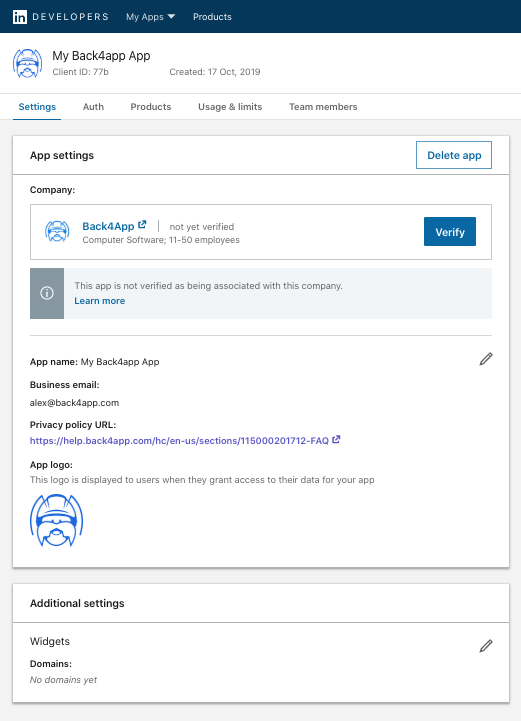The width and height of the screenshot is (521, 721).
Task: Open privacy policy external link icon
Action: 336,440
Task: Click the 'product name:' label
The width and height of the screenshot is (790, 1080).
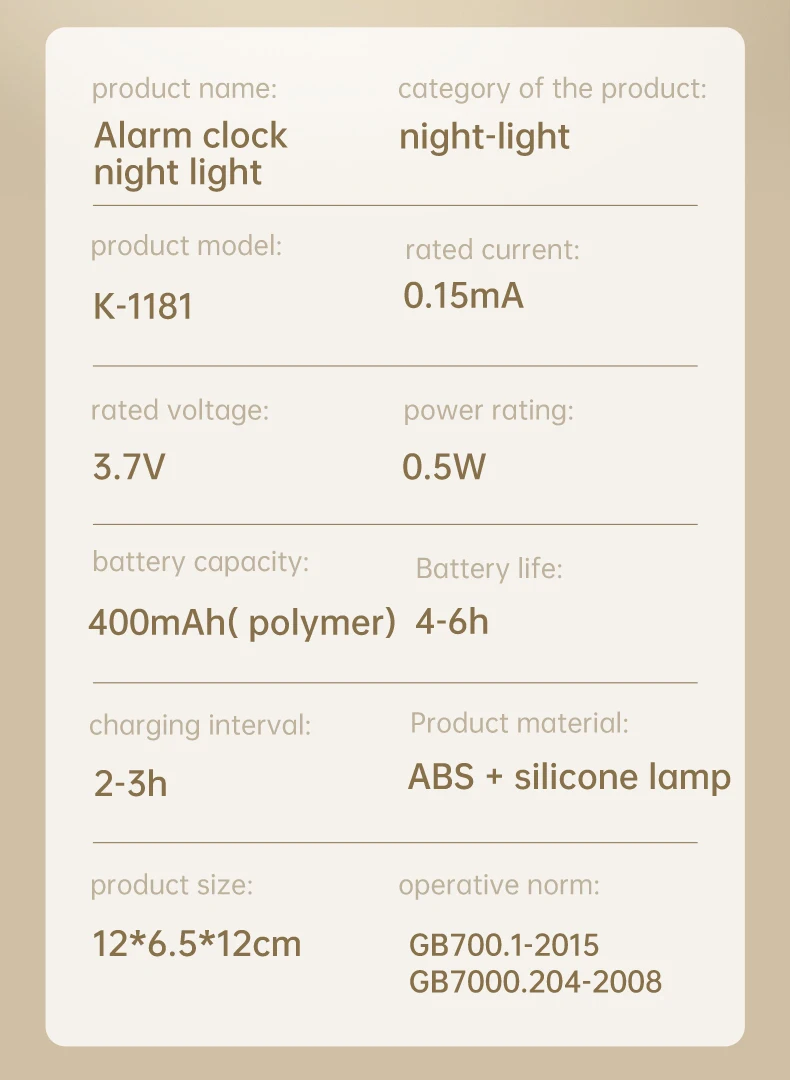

——

> WHAT YOU SHOULD DO
Can you set out the lines of all the records above as a numbered list, skipping any blank lines and leaving the pictures out?

> EXPECTED ANSWER
1. The width and height of the screenshot is (521, 721).
2. Task: Open privacy policy external link icon
3. Action: 336,440
4. Task: Click the 'product name:' label
5. The width and height of the screenshot is (790, 1080).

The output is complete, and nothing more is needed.